---------- INFORMATION GIVEN

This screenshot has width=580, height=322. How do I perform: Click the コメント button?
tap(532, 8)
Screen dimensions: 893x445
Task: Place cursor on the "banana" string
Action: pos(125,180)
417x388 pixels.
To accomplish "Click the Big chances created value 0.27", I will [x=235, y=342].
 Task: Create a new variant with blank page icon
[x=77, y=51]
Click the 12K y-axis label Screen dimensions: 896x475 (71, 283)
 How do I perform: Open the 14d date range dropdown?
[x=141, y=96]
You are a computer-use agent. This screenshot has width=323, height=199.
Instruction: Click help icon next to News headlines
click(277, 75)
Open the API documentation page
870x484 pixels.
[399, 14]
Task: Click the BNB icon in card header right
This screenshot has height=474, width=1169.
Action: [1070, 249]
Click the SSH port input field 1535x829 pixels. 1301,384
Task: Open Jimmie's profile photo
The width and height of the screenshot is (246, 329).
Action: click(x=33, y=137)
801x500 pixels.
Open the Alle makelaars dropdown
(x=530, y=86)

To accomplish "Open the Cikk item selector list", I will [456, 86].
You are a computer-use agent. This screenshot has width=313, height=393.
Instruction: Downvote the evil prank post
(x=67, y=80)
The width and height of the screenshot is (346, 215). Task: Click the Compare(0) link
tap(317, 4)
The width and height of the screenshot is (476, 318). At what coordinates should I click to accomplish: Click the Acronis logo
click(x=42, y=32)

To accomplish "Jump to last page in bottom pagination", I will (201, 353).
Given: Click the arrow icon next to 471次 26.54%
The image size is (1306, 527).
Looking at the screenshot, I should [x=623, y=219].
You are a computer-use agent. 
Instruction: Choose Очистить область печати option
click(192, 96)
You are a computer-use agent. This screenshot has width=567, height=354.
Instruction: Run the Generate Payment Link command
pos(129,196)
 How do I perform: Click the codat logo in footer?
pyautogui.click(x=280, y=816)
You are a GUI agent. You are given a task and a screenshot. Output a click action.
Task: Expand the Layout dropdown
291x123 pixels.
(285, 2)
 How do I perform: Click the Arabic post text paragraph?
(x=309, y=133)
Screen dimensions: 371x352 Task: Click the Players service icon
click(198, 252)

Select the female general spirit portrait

--------------------

Whenever the string "computer" occurs in a line of the entries above, copy that line.

You are a computer-use agent. This screenshot has width=323, height=199.
You are a computer-use agent. This screenshot has width=313, height=393.
You are a computer-use agent. 
You are a computer-use agent. This screenshot has width=567, height=354.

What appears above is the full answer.